Requisitos del problema -
Edita el pasaje del texto sobre el Patrimonio Nacional que empieza en las palabras "Hace ya bastantes" y termina tras "prohibido el paso?", y reemplaza "perplejo" por "desconcertado".

Texto para leer -
¿De quién es el Patrimonio Nacional?

De quién es el Patrimonio Nacional

El artículo "Zarpazo a la Corona desde el Tribunal de Cuentas", publicado en este periódico el pasado 18 de abril, suscita algunos interrogantes sobre el significado actual del Patrimonio Nacional (PN) y la conveniencia de mantener o revisar el régimen jurídico de los bienes que lo integran. El artículo reseña las posiciones contrapuestas de una consejera del Tribunal de Cuentas y de la Abogacía del Estado, que parecen resumirse en la propuesta de integrar la mayor parte de los bienes del PN en el general del Estado o bien mantener el statu quo. Sin ánimo de terciar en el debate, pues desconozco el contenido de los informes en que se basa el artículo, algunas consideraciones sobre el origen y la regulación actual de la institución pueden ser útiles para centrar la cuestión.

Hace ya bastantes años Luis Carandell publicó en su Celtiberia show la foto de un cartel en el que se leía: "Patrimonio Nacional. Propiedad privada. Prohibido el paso". Recuerdo haberlo visto en el Monte de El Pardo y en algún otro sitio del PN y, desde luego, uno se quedaba perplejo ante lo que parecía una manifiesta contradicción: si es patrimonio nacional, ¿cómo puede ser propiedad privada y por qué está prohibido el paso?

Material mostrado -
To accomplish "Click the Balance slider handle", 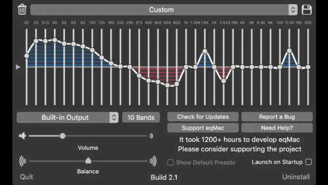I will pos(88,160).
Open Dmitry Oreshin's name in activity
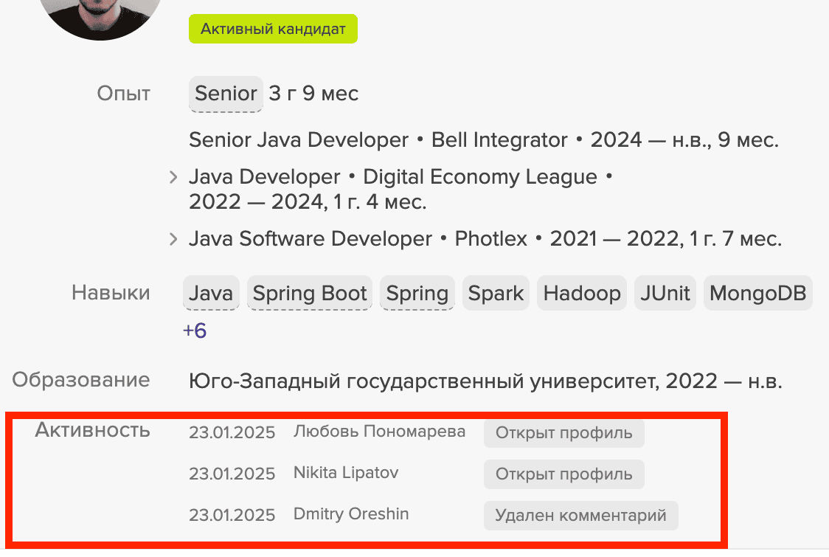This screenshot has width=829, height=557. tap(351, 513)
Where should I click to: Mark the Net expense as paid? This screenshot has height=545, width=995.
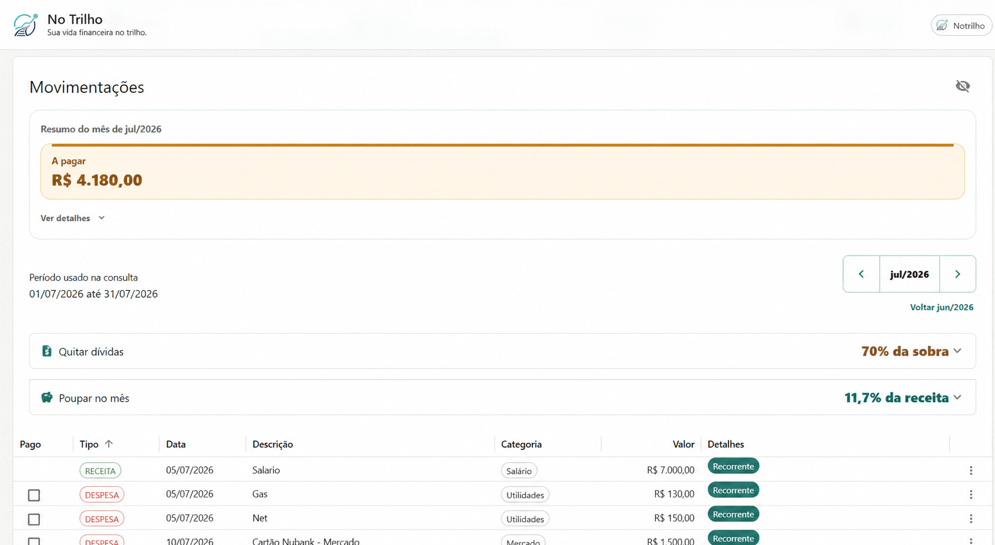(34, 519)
* * *
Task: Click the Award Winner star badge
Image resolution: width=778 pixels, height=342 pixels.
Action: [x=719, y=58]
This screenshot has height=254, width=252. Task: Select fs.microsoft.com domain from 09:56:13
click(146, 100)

Respuesta del ejercicio -
Hace ya bastantes años Luis Carandell publicó en su Celtiberia show la foto de un cartel en el que se leía: "Patrimonio Nacional. Propiedad privada. Prohibido el paso". Recuerdo haberlo visto en el Monte de El Pardo y en algún otro sitio del PN y, desde luego, uno se quedaba desconcertado ante lo que parecía una manifiesta contradicción: si es patrimonio nacional, ¿cómo puede ser propiedad privada y por qué está prohibido el paso?